Entries for locating text and elements:
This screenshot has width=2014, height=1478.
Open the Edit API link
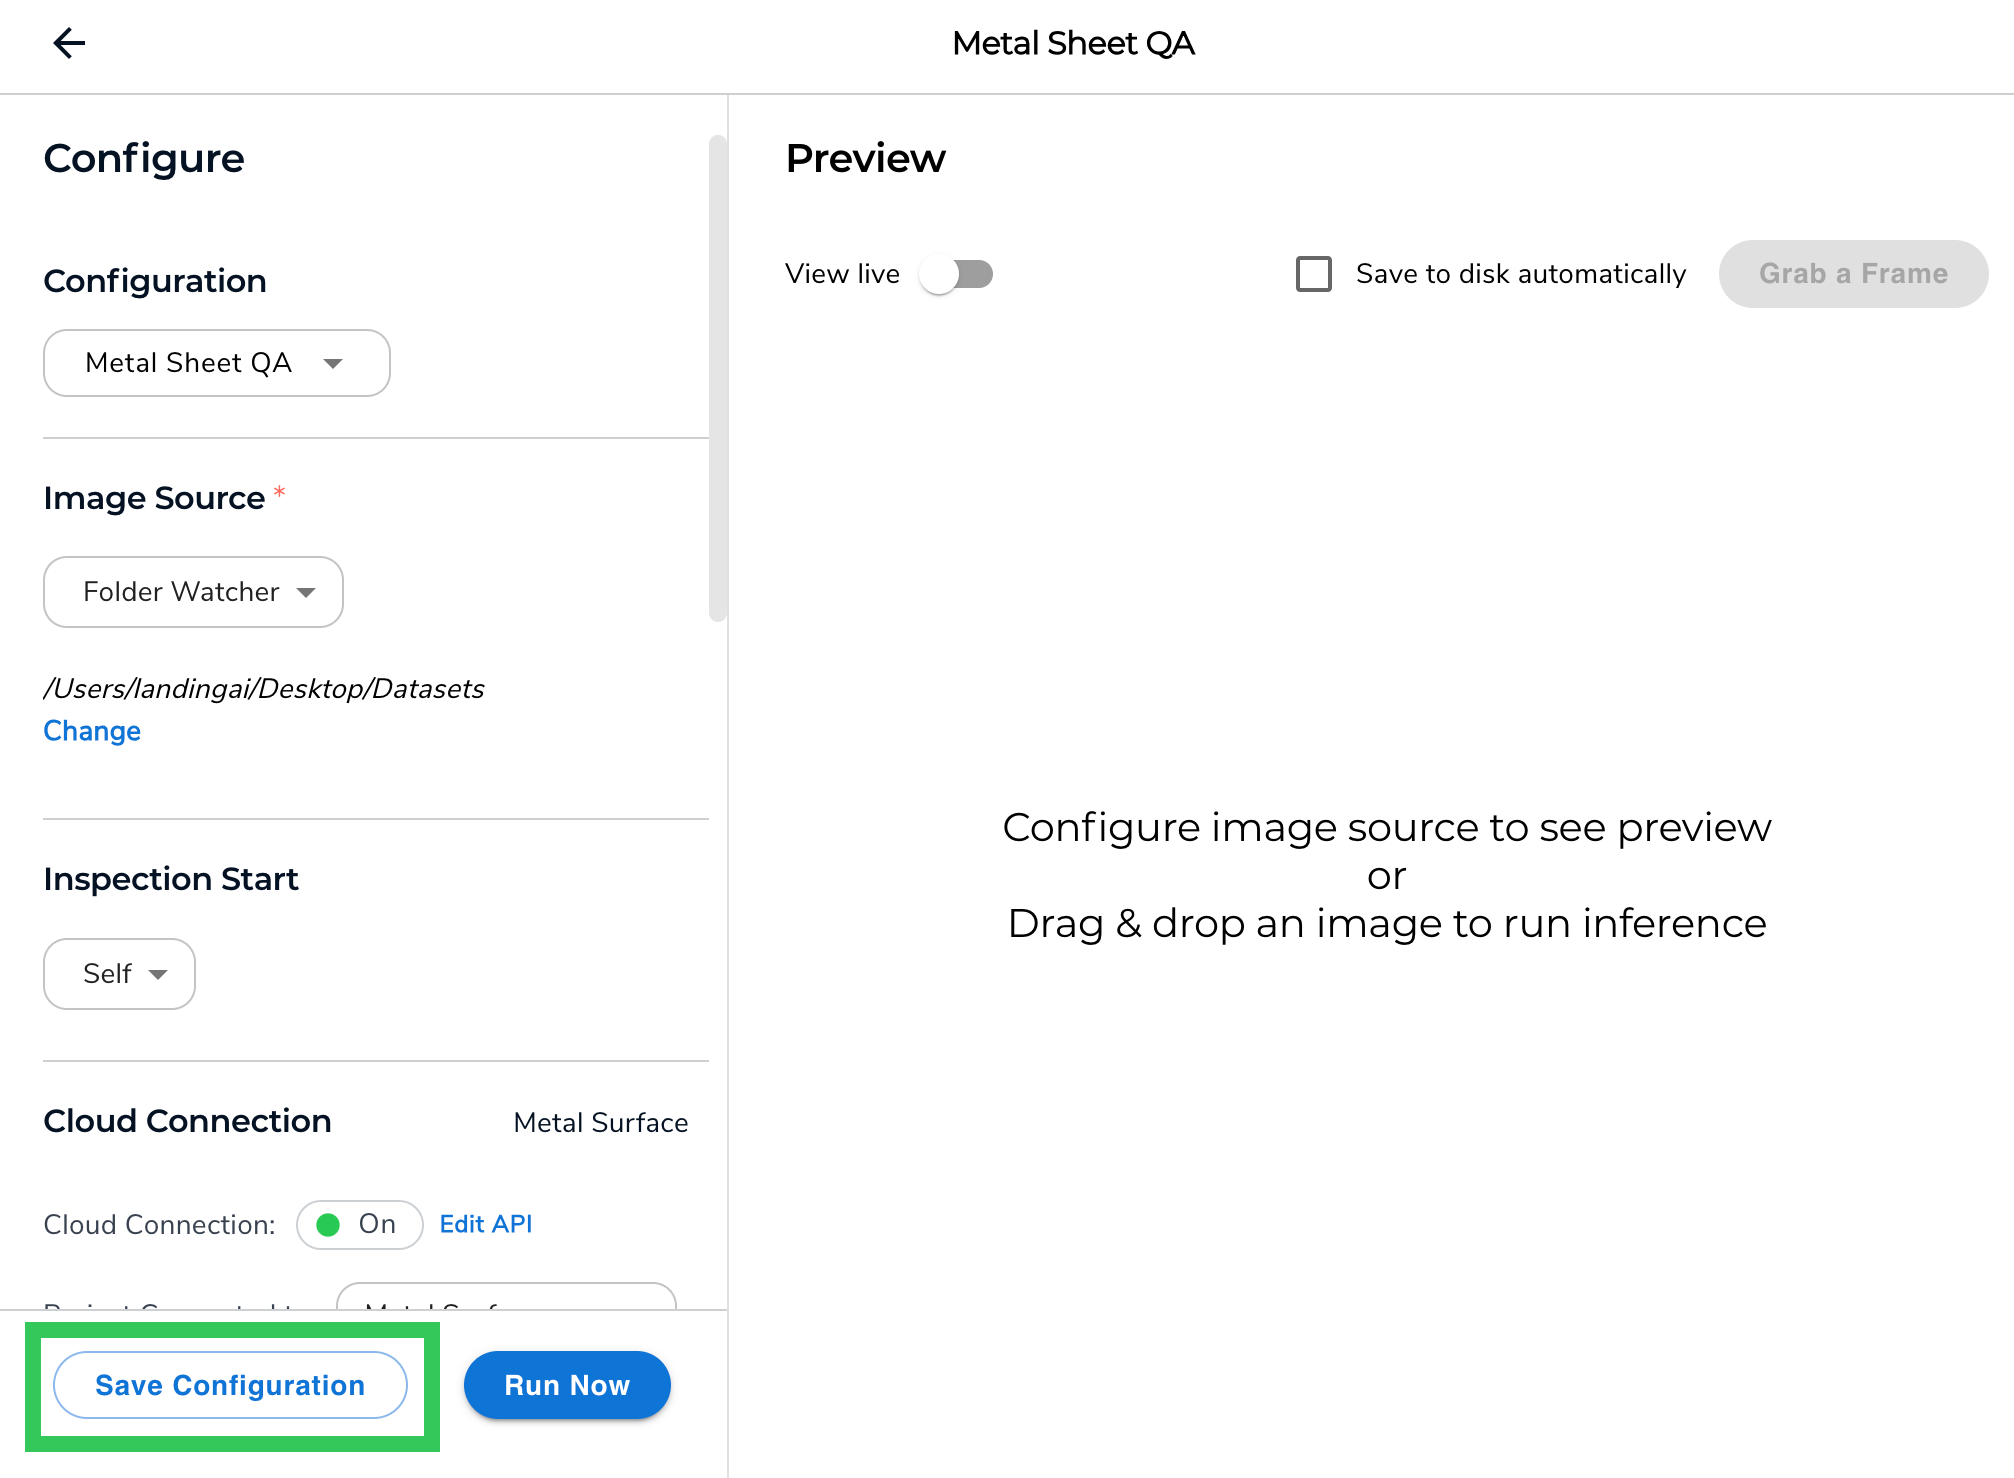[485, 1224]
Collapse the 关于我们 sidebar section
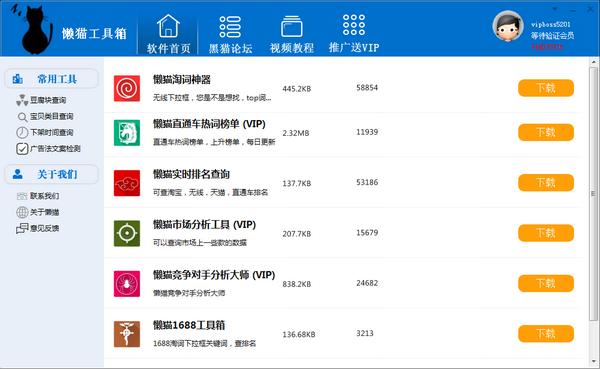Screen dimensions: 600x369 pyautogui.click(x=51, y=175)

## DIRECTION
Reproduce every item above line for line, leaving out the pictures.

## THE RESULT
This screenshot has width=2014, height=1478.
Open the Edit API link
[485, 1224]
Collapse the 关于我们 sidebar section
Screen dimensions: 600x369 pyautogui.click(x=51, y=175)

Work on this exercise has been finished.